The tips may become hot after a certain number of pulses of applied energy. The number various depending on the tip size and the energy used. These types may be cooled using a variety of coolants, including sprayed water or sprayed cryogen cooling substance either of which can be sprayed onto the tips. The exterior surface of the tip may be sprayed with water or a cryogen cooling substance or water or a cooling substance may be circulated through conduits within a wall of tip to cool the tip.
In certain embodiments, an electrical energy may be applied to the external biological tissue while an oscillating vacuum is also applied to this external biological tissue.
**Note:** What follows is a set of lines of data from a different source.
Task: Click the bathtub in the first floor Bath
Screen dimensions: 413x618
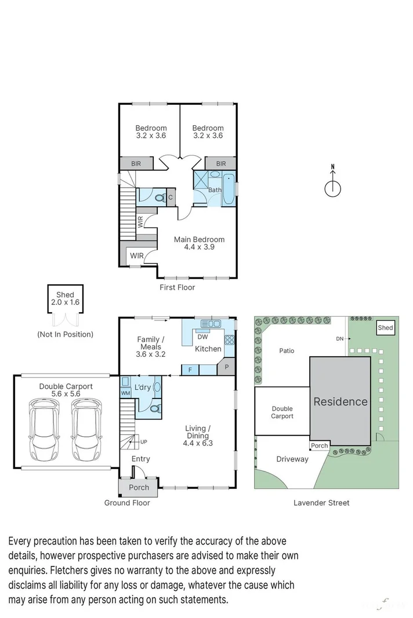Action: [229, 189]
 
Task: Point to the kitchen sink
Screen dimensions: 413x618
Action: [211, 324]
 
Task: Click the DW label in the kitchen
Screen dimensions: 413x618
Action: [202, 337]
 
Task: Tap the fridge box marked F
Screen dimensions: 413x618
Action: [190, 370]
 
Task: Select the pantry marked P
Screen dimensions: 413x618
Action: [226, 367]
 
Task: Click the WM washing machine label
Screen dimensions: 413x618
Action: [125, 393]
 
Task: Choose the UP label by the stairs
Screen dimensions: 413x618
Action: [144, 442]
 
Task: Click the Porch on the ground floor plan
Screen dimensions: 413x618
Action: [139, 487]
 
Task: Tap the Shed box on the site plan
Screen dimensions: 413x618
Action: [385, 327]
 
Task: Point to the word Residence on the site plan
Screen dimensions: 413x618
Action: [340, 401]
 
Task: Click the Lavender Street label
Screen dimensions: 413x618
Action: [321, 503]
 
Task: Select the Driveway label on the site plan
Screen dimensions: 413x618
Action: [292, 459]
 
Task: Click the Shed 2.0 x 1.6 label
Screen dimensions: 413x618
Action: [65, 298]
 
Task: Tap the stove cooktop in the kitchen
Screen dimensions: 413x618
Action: [229, 340]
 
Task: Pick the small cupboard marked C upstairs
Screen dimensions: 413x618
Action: [171, 197]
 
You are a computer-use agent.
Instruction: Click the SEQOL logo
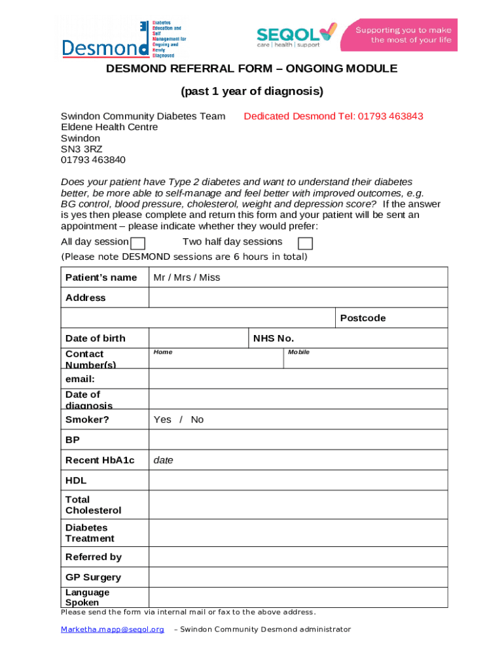pyautogui.click(x=296, y=36)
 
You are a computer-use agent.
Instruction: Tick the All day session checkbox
pyautogui.click(x=137, y=244)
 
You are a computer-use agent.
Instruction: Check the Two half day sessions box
pyautogui.click(x=305, y=244)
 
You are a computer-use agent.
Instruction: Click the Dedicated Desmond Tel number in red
pyautogui.click(x=333, y=116)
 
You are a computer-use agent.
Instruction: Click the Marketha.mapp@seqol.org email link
pyautogui.click(x=113, y=629)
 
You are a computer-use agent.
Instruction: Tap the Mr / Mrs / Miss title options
pyautogui.click(x=187, y=277)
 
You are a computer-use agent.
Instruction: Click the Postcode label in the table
pyautogui.click(x=363, y=318)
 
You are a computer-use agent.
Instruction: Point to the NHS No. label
pyautogui.click(x=274, y=338)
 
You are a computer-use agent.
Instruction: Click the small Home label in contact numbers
pyautogui.click(x=163, y=352)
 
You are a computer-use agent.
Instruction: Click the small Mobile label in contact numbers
pyautogui.click(x=298, y=352)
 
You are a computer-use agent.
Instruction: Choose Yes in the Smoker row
pyautogui.click(x=162, y=419)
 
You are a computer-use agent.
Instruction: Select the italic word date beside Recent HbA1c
pyautogui.click(x=164, y=460)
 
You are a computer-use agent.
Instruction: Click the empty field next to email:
pyautogui.click(x=298, y=379)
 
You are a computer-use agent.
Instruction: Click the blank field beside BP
pyautogui.click(x=298, y=440)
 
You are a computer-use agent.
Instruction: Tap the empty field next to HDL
pyautogui.click(x=298, y=480)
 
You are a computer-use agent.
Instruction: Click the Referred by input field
pyautogui.click(x=298, y=557)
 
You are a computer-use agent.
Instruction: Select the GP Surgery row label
pyautogui.click(x=93, y=577)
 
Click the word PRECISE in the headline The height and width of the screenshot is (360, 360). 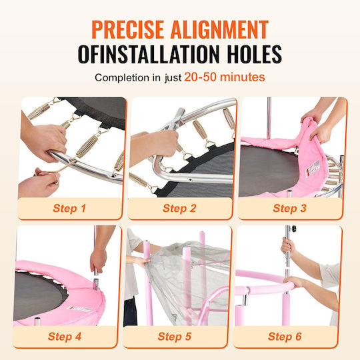(127, 29)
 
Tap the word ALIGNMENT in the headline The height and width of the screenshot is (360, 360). (220, 29)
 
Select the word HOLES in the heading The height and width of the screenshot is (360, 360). (255, 54)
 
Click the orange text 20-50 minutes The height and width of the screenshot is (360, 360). (225, 77)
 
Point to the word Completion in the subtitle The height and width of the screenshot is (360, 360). (122, 77)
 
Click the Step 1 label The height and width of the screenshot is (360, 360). (69, 208)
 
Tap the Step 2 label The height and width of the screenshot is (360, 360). (179, 208)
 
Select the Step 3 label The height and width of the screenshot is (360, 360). (289, 208)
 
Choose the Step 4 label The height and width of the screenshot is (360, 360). (65, 337)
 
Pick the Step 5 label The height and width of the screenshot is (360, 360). (175, 337)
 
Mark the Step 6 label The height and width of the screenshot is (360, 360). (285, 337)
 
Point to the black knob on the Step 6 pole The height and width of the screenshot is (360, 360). (293, 229)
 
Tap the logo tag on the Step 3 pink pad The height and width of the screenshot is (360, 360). (313, 167)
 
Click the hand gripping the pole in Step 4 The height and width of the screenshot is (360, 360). (98, 261)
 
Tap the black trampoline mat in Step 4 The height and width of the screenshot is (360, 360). (38, 296)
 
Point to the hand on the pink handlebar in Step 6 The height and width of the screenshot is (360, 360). (293, 282)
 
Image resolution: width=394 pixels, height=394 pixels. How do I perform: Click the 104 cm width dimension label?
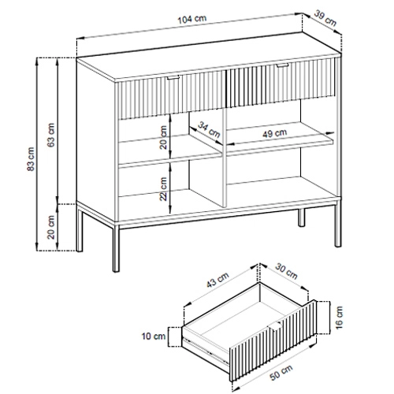click(192, 19)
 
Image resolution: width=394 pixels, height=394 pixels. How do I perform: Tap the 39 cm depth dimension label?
click(325, 18)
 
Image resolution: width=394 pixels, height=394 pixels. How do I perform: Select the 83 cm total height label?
click(31, 159)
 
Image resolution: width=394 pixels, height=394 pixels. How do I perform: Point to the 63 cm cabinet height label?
click(51, 135)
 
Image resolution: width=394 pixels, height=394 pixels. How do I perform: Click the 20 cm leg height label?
click(51, 227)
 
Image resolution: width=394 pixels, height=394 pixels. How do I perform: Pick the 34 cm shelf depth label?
click(209, 129)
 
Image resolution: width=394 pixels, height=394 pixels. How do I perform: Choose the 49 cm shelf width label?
click(275, 133)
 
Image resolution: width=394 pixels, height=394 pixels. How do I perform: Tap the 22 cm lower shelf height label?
click(163, 189)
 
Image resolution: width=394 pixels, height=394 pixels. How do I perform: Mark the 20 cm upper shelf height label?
click(163, 137)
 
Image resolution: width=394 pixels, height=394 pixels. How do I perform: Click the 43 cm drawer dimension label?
click(217, 280)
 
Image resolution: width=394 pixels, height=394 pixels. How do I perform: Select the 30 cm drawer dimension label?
click(286, 271)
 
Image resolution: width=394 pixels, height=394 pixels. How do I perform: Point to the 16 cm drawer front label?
click(339, 318)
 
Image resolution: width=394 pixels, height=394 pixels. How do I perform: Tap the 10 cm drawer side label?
click(154, 336)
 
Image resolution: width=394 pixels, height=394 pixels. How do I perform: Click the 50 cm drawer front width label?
click(281, 373)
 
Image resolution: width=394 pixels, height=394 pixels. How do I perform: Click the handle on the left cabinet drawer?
click(173, 77)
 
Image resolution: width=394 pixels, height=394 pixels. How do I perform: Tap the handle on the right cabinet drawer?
click(282, 65)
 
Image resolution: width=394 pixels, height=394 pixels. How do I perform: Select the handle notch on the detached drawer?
click(275, 326)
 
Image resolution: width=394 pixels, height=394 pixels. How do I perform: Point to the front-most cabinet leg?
click(116, 247)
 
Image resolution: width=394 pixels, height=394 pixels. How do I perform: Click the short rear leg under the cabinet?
click(302, 217)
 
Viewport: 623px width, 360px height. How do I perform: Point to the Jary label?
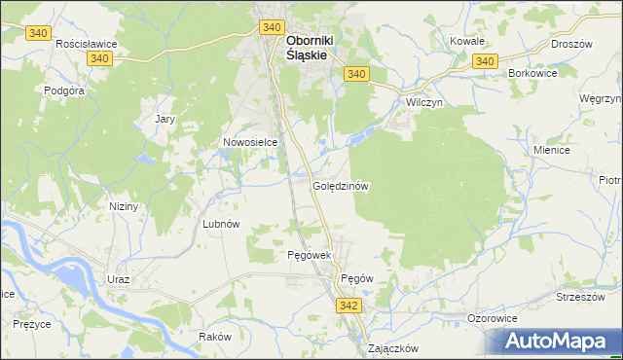point(165,120)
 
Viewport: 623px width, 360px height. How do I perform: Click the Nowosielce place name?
point(250,142)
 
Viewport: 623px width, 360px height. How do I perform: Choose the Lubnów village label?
point(220,223)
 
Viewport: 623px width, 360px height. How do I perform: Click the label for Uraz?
point(118,279)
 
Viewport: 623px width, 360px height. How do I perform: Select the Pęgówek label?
point(311,255)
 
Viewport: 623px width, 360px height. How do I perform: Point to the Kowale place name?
point(467,42)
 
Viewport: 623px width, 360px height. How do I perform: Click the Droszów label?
point(571,44)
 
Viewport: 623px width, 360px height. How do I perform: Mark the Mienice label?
point(551,151)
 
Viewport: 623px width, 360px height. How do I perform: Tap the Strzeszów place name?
point(575,297)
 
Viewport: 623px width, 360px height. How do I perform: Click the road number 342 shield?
point(350,306)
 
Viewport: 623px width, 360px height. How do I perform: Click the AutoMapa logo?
point(559,342)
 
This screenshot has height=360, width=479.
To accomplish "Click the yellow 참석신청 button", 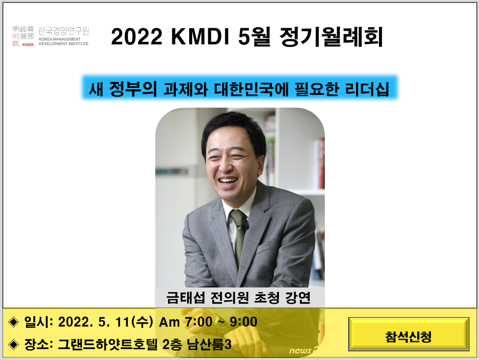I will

An example of such a device shown in cross-sectional view in FIG. 27. This device includes a tip 2701 which is placed against the skin 2704, which is shown drawn up into the tip 2701 by a vacuum generated within the tip through the conduit 2705. Within the chamber 2707 of the tip 2701 there are two electrodes 2702 and 2703. The electrodes are mounted above the opening of the tip 2701 so that the skin 2704 does not contact these electrodes 2702 and 2703 when the skin is not pulled into the chamber 2707. However, when the skin 2704 is pulled within the chamber 2707 by a vacuum created through conduit 2705, then the skin does contact both electrodes 2702 and 2703. These electrodes may be on opposite sides of the chamber's wall as shown in the cross-sectional view of FIG. 27. In one embodiment, a DC voltage is applied to these two electrodes. For example, positive three volts is applied to electrode 2702 and zero volts is applied to electrode 2703. According to one exemplary method of using this device, an oscillating vacuum may be established within the chamber 2707 by turning on and off the vacuum source or by opening and closing a valve coupled to the vacuum source as in the example shown with respect to FIG. 28. As a result the skin 2704 is drawn into and then relaxes in synchrony with the vacuum. In another words, the skin is drawn into the chambers when the vacuum is on and relaxes away from the chamber 2707 when the vacuum is off. Thus the skin is brought into contact and moves away from contact from the two electrodes 2702 and 2703. The plurality of the DC voltage applied to these two electrodes may be reversed synchronously with the oscillating vacuum. Because the plurality of the DC voltage on the electrodes changes at the same rate as the oscillating vacuum, the skin sees, in effect an AC (alternating current) current through the tissue, and the frequency of that AC current is the same as the frequency of the vacuum. One vacuum cycle includes one on phase of the vacuum and one off phase of the vacuum. The use of this device shown in FIG. 27 may be incorporated in the method 26 as described above.
In certain embodiments, substances may be applied to the biological tissues before and/or while the tissue is stretched in order to treat the tissue with a substance while it is stretched. Stretching of the tissue tends to improve penetration of the substance into the skin. The substances may include acne treatments or botox treatments to treat wrinkles or other types of substances. If the duration of the vacuum prior to treatment is long enough (e.g. one to three seconds), the sebaceous glands may be cleaned by the vacuum before any acne treatment substance (or other substances) are applied. Further discussion with respect to the application of substances to stretched skin are provided in the U.S. patent application Ser. No. 11/123,599 which was filed on May 6, 2005, and which is hereby incorporated herein by reference.
The subject invention has been described with reference to numerous details set forth herein and the accompanying drawings. This description and accompanying drawings are illustrative of the invention and are not to be construed as limiting the invention. It will be evident that various modifications may be made thereto without departing from the broader spirit and scope of the invention as set forth in the following claims.